FAQs on the Next 100 Years

What is the Next 100 Years’ mission?
The Next 100 Years is a project dedicated to achieving equality for women in law.
The legal pioneers of the last 100 years have left an enduring legacy for us to build on. Much has been achieved but the pace of change is too slow. We need to accelerate change so that significant progress is made in the next ten years.

The Next 100 Years is focused on encouraging collaboration across the profession, improving the visibility of women in law and supporting the women lawyers of the future. This important work is only possible because of the donations we receive from individuals, businesses and other prominent organisations from across the legal profession. There are plenty of opportunities for those interested in supporting the project so please take a look and find out more about how you can get involved [link to ‘Get Involved] and help create equality for women in law.

Why do we need change?
More women than men now enter the legal profession, but they are still underrepresented at the top, whether that’s amongst judges, QCs, partners in law firms or in management Positions.

Many organisations in the legal world are succeeding in creating a better working environment for women, in which discrimination and harassment are not tolerated and family friendly working patterns are at least a possibility.

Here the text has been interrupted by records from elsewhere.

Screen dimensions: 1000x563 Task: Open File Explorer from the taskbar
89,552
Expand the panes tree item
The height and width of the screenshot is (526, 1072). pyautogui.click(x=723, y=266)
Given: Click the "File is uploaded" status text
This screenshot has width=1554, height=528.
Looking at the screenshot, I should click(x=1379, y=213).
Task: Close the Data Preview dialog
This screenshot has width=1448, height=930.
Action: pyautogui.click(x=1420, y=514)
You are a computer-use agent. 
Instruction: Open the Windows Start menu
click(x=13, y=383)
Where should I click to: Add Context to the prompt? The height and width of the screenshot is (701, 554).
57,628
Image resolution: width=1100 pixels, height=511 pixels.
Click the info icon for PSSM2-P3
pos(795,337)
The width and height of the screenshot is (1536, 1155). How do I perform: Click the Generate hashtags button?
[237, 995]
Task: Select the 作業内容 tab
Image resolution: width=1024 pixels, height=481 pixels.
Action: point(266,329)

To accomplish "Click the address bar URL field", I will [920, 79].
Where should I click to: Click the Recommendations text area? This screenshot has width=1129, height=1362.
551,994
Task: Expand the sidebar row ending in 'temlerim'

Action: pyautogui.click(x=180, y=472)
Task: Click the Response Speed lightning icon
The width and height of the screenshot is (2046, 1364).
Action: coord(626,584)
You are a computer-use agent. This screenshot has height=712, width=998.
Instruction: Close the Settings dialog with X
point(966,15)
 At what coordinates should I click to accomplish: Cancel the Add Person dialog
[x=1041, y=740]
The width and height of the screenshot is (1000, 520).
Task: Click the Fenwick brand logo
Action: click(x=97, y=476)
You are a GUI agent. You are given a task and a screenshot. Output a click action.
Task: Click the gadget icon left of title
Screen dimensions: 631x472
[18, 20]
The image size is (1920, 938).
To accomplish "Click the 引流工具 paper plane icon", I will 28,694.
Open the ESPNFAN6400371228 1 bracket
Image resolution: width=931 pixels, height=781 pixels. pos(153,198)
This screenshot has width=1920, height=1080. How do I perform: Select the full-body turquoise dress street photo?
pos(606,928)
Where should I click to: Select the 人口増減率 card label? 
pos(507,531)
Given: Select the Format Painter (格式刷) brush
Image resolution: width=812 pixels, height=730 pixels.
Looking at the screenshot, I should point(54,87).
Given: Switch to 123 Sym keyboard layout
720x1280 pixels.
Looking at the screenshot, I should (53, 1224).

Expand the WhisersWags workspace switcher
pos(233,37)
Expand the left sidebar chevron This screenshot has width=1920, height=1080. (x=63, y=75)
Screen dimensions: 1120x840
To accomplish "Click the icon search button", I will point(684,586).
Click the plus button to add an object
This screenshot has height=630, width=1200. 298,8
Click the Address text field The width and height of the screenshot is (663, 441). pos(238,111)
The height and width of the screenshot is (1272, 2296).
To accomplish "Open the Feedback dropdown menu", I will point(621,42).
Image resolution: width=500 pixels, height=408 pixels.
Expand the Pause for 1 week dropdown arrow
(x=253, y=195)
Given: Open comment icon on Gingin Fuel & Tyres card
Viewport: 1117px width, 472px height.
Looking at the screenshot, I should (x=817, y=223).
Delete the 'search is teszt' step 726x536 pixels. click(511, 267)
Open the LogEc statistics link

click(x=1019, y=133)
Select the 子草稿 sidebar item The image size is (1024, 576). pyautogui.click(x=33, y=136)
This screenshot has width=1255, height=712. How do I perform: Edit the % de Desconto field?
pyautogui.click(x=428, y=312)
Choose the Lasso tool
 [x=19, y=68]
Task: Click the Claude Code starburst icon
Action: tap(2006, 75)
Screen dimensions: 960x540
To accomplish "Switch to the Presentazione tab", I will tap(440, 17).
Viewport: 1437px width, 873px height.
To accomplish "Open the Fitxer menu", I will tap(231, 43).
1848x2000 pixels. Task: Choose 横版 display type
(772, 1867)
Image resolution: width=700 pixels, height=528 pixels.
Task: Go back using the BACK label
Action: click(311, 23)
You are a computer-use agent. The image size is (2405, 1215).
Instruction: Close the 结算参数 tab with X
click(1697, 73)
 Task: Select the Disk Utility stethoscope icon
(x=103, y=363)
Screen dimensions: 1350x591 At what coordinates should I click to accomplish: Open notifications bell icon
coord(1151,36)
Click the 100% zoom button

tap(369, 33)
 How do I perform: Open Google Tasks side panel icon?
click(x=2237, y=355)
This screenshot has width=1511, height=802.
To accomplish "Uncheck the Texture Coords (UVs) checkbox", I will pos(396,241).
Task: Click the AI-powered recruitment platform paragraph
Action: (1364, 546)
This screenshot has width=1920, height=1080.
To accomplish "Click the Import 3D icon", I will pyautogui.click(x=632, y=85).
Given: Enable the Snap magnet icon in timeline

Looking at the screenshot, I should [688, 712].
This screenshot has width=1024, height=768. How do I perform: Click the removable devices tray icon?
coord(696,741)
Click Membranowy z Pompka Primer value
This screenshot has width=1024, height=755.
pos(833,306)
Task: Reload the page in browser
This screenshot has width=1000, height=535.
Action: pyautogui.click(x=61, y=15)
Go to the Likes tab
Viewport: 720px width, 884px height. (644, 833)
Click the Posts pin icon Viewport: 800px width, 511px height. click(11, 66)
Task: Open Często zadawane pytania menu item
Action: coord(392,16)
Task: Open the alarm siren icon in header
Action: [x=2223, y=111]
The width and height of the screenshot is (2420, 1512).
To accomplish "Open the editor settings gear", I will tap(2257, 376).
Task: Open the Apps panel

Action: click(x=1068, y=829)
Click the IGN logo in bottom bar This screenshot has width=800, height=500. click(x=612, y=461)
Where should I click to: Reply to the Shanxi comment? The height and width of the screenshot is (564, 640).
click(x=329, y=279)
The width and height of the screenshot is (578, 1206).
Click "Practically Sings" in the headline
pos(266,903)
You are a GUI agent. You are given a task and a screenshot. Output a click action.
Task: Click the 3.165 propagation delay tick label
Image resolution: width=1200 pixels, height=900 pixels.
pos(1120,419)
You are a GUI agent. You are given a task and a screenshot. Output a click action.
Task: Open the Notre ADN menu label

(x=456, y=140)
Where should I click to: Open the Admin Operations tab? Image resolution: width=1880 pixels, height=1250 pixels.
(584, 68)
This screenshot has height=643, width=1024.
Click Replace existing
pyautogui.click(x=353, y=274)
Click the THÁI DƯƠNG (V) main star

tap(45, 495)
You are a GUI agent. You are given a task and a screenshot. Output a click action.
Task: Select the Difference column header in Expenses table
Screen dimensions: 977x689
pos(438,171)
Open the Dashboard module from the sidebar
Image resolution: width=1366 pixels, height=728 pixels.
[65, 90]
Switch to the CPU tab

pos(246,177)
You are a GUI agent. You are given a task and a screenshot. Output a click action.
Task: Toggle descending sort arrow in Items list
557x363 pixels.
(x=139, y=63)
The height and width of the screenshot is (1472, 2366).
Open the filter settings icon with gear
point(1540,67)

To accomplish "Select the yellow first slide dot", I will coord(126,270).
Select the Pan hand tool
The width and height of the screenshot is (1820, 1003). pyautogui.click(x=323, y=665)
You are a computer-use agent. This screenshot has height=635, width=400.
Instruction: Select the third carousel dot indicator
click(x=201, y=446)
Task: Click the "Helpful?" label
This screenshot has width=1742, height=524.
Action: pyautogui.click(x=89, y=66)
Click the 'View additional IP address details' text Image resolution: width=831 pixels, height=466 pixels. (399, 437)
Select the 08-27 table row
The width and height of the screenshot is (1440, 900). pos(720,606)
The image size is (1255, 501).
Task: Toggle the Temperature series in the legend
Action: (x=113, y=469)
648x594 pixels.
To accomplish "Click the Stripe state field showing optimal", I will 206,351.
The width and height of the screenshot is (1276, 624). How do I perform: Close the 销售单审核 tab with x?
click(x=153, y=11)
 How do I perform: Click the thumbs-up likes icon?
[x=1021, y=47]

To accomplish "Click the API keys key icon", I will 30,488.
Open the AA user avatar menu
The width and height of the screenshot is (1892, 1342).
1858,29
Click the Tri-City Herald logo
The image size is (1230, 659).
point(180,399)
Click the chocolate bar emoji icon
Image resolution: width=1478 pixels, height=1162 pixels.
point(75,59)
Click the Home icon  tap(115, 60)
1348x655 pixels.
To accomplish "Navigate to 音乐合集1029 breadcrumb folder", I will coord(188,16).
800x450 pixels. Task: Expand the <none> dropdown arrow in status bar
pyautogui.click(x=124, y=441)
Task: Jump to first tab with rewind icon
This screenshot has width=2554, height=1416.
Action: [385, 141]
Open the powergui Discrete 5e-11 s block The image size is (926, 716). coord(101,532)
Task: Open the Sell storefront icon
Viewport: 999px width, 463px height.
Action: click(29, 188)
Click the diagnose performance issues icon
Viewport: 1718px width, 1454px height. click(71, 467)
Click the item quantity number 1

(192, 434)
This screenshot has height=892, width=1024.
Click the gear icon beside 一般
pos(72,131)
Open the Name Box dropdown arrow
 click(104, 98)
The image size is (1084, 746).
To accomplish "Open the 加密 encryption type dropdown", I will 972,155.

Things are moving in the right direction, but we don’t want to wait another 100 years for equality.

What will the Next 100 Years be doing in practice?
Collaboration is important and real change will only be achieved when the profession comes together to act and remove barriers to the progression of women in law. We plan to set up a cross-profession taskforce, bringing together senior individuals, both men and women, from across the legal professions and their representative bodies to discuss the key barriers to equality in the legal profession and formulate recommendations for change.

Women lawyers of the past and present need to be more visible. Having just one or two high profile women in your organisation is not enough, we need rock bands, not rock stars. We plan to hold an annual lecture series, featuring women who are leaders in their field. The legal profession needs to support the next generation of women lawyers, looking to open up to those from underrepresented groups. We are also looking at ways we can help improve accessibility, including bursaries and a mentoring scheme.

The First 100 Years began with the intention of creating a legacy. Now that the centenary has passed, does that work finish?
The project has spent the last five years gathering and creating an archive of material charting the journey of women in law. Our exhibition mapping out that journey was seen by 2.29 million views in the run up to the centenary in 2019 and the project was central to the profession’s centenary celebrations.

As well as premiering over forty films featuring pioneering women in the legal profession, the centenary saw the publication of a book charting the journey of women in law, the launch of a podcast series, the commissioning of an artwork which is the first hanging in the Supreme Court of the United Kingdom to depict a woman, and a series of guided walks around London for those interested in learning more about the history of women in the profession.

We are ensuring that our archive is preserved for future generations. At the same time, we will continue the work of the First 100 Years, capturing the inspirational stories of today’s pioneering women lawyers and educating the public on the legacy of the legal pioneers of the past.

How are you funded?
Our work is made possible by the support we received from professional bodies such as the Law Society, Bar Council and the Chartered Institute of Legal Executives (CILEx) as well as law firms, chambers and other businesses operating in the legal profession who support our activities through donations and corporate sponsorship.